Among the notable successes in outreach organizations and movements is the New York-based Manhattan Jewish Experience, with localities on the West Side, the East Side and Downtown.

It is run by Rabbi Mark Wildes, an adjunct lecturer in the Rabbinic Training Program at the Rabbi Isaac Elchanan Theological Seminary, from which he received his own rabbinic ordination.

Wildes decided to create a platform in which all Jews could feel comfortable. It’s a warm, and open community where millennial men and women in their 20s and 30s can explore Jewish life at their own pace and decide what is good for them. It offers social, cultural, educational and spiritual events through music, lectures, religious services, Sabbath meals, workshops, drama and more.

Wildes, who is also an author and a much-in-demand public speaker and interviewee on radio and television, can chalk up two major successes. One is that close to 350 marriages have resulted from couples who met through the Manhattan Jewish Experience, and the other is that a large number of his followers have made aliyah after participating in Israel Retreat programs that Wildes has conducted. But even in Israel, they keep their fingers on the MJE pulse by following activities on Facebook and other social media platforms.

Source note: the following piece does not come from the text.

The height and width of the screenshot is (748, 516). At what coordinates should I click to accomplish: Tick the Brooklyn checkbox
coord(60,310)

At this time of year, many Jews make a sincere effort to improve their characters. An easy-to-read guideline on how to do this is the gist of Wildes’s latest book, The 40 Day Challenge: Daily Jewish Insights to Prepare for the High Holidays, which has had favorable reviews in the US.

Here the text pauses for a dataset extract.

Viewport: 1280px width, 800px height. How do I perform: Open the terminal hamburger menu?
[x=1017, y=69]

■ IF ROSH HASHANAH is around the corner, the annual storytelling festival hosted by Yossi Alfi at the Givatayim Theater is scheduled to follow soon after, during the intermediate days of Sukkot. The festival is a wonderful way to pick up bits and pieces of Israel’s history from people who actually played a part in it. Not surprisingly, it’s a sellout, year after year.

Alfi’s programs are regularly rebroadcast on radio and television, and one of his frequent invitees is former Labor Party minister Moshe Shahal, who was born in Iraq, speaks Arabic fluently, and had an excellent relationship with the late Egyptian president Hosni Mubarak.

On one occasion in which he was invited to come to Egypt to discuss the possibility of peace with Syria, Mubarak arranged for him to meet with Syrian president Hafez Assad, but warned him that Israel must not give more to Syria than it gave to Egypt. Yitzhak Rabin was prime minister at the time, and gave Shahal permission to attend the meeting with Assad. However, Rabin neglected to inform Peres of this development.

Shortly before the meeting was due to take place, Rabin was assassinated. Peres became the interim prime minister, and Shahal asked him whether it was still all right for him to go to Syria. Peres did not know what he was talking about. Shahal briefed him, and Peres thought it wiser to wait till after the elections. Labor lost, and the meeting never took place.